If you surveyed San Franciscans and asked them to name the most pressing issues that we face as a city, homelessness would be on everyone’s list. It’s for good reason: the 2017 San Francisco Homeless Point-in-Time Count and Survey found a total of 7,499 homeless individuals currently living in the city. Fifty-eight percent, or more than 4,000, of that number were not living in a shelter.
After conferring with advocates and the city’s Department of Homelessness and Supportive Housing, I fought to include $10 million in this year’s state budget to establish at least one permanent site for a navigation center.
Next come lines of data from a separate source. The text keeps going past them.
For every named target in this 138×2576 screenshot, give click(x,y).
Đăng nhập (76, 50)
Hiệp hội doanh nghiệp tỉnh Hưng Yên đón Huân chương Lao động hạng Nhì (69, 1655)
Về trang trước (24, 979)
Navigation centers temporarily house individuals while case managers work to connect them with stable employment and housing.
The first navigation center opened at 16th and Mission Streets two years ago, and the newest opened earlier this year at the site of the former McMillan Electric Company at 26th Street and South Van Ness Avenue. In neighborhoods where navigation centers were proposed, residents initially resisted due to the belief that these centers would only draw more homeless to their sidewalks and stoops, but tent encampments in the blocks surrounding these centers have all but vanished.
Unfortunately, all of these sites are temporary and will eventually close. The two sites in the Mission, which together currently house 195 people, will close next year and be developed into housing. Currently, sites are being scouted in the industrial area of the Mission and beyond. I eagerly await news from San Francisco’s Department of Real Estate as they look for sites, and I look forward to touring the finished facility when it opens.
Additionally, I authored and passed Assembly Bill (AB) 932 through the Legislature this year, and it was signed into law by Governor Jerry Brown. This legislation creates a three-year pilot program in selected communities, including San Francisco, Oakland, Berkeley and Los Angeles, with the goal of expediting the process of building more temporary shelters.
More than one in five of our nation’s homeless live in California. Several communities in California have formally declared shelter crises for their homeless populations, as demand for shelter beds far outstrips supply. Two-thirds of our state’s homeless are unsheltered, and no city in the state shelters more than half of their homeless populations in a given night. The status quo is not working.
AB 932 also includes standards for accountability. Starting in 2019, communities in the pilot program must report to the Legislature annually on how they have reduced the number of their unsheltered homeless and increased the number that they have helped to become permanently housed, and they must also create a plan for developing more permanent supportive housing.
Under AB 932, cities will have the freedom to try new and innovative shelter models, and our city’s navigation centers can serve as an example for a new model. With the combination of monetary and legislative support from the state, we can continue to address this critical issue.
Phil Ting (D-San Francisco) represents the 19th Assembly District, which includes the Westside of San Francisco along with the communities of Broadmoor, Colma, Daly City, and parts of South San Francisco.